Do we even need to snack?

The research is mixed on this and it’s likely that it comes down to habit a lot. 

What does seem to be true is that periods where we don’t eat are beneficial in reducing inflammation, so we should seek to avoid snacks after dinner and overnight. 

If you’re used to snacking, your body will expect it, and if you have a high metabolism, you’re likely to need to put food in more frequently. 

The need to snack is likely to vary by person, so listen to your body.  If you’re hungry, eat something.  If you’re not hungry, but have a sweet tooth or craving, have a small piece. 

Don’t overcomplicate it; just make sure that you have some options available to you so that you’re not eating poor quality foods out of necessity!

How I make this work?

Like I said, this is an area where most of my worst behaviours and habits are.  As someone with a speedy metabolism who needs to eat regularly, I head for the snacks at least once a day… 

What do I do to manage this?

I make time (half an hour a week) to bake something like a flapjack, or healthy cakes and cookies as a healthy snack idea.

Then I place the poorer choices at the back of the cupboard, the homemade ones in front, (the nuts are here too), and the fruit is on the countertop above this cupboard.  So if I feel peckish and go mooching for something to eat, the first thing I see is the fruit.  Sometimes that’s enough, if not I’m into the nuts and baking.  And if I’m REALLY after the sugar, I make it to the back.
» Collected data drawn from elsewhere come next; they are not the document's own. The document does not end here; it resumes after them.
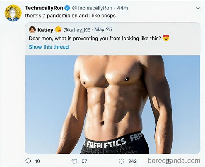Open the Show this thread link
The image size is (205, 167).
[49, 47]
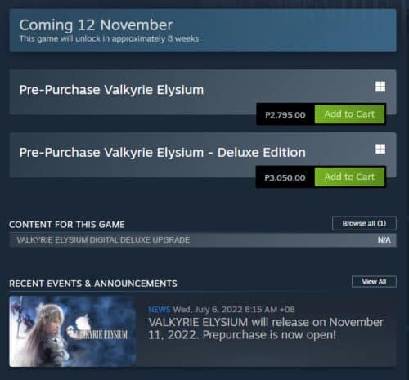The image size is (409, 380).
Task: Click the Coming 12 November banner
Action: 203,30

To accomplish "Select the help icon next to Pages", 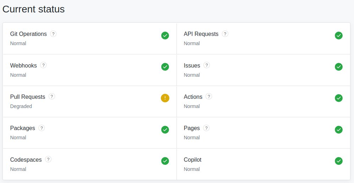I will click(x=206, y=128).
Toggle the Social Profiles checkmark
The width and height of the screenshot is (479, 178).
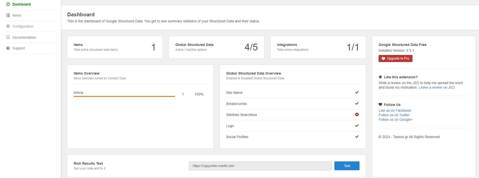[x=357, y=137]
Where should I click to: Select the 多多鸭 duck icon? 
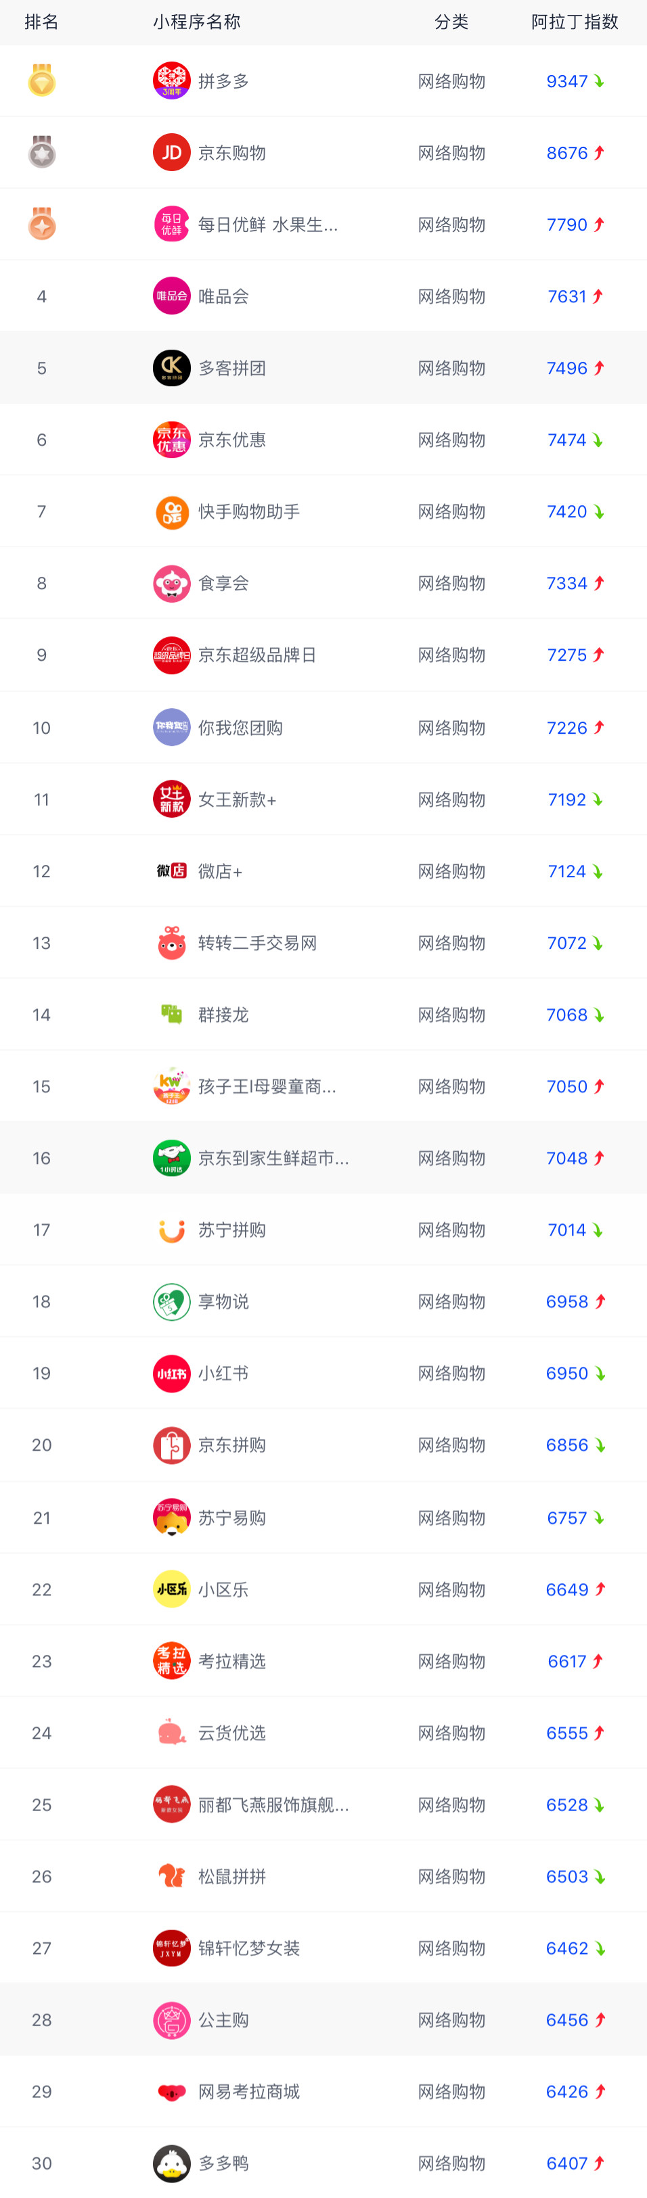pyautogui.click(x=172, y=2163)
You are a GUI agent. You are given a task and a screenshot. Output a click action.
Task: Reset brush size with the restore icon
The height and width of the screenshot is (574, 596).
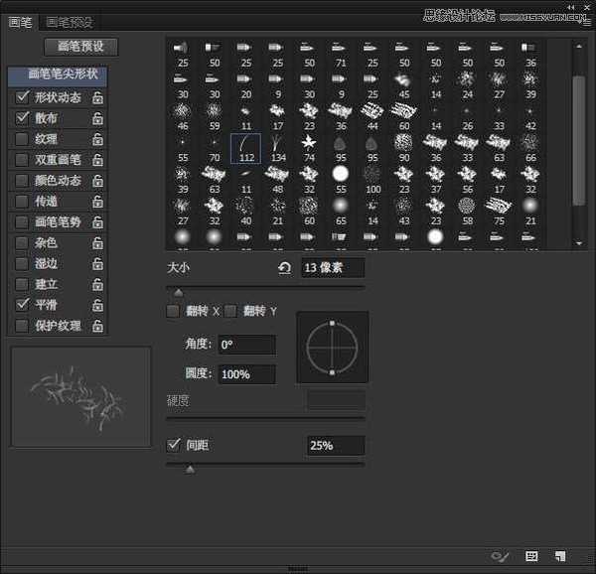point(285,268)
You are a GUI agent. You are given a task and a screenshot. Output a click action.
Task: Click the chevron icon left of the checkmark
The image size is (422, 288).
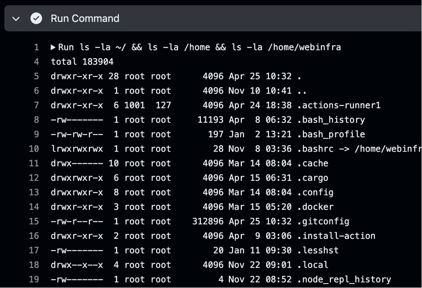click(x=16, y=18)
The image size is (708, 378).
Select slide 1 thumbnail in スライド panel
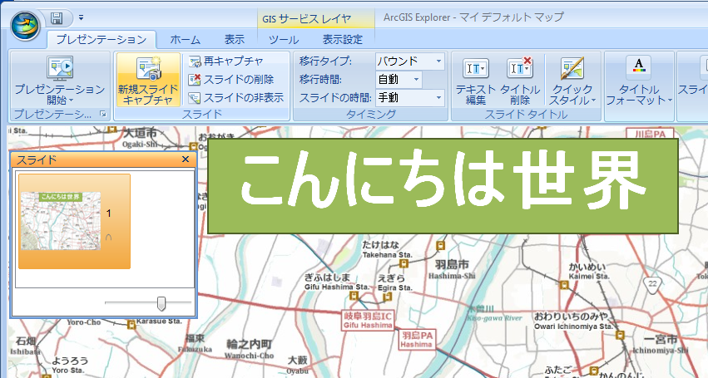click(74, 220)
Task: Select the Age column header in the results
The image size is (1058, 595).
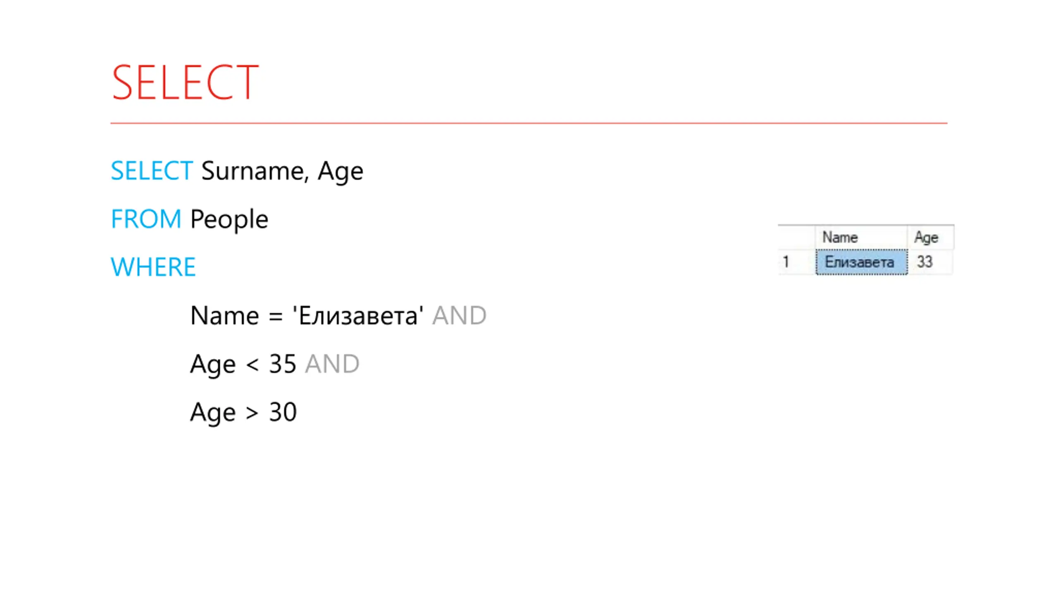Action: (931, 237)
In order to eat a chocolate bar, I need to have justified to myself why fruit, nuts and baking don’t cut it.  So there’s no mindless biscuit eating, and often I’ll choose something healthier.

 

I hope this helps you to see that there are LOTS of healthy snack ideas and options.  There are plenty of others (like crackers), but I’m trying to list the healthier and more eco-friendly ones, and the packaging on crackers is not ideal!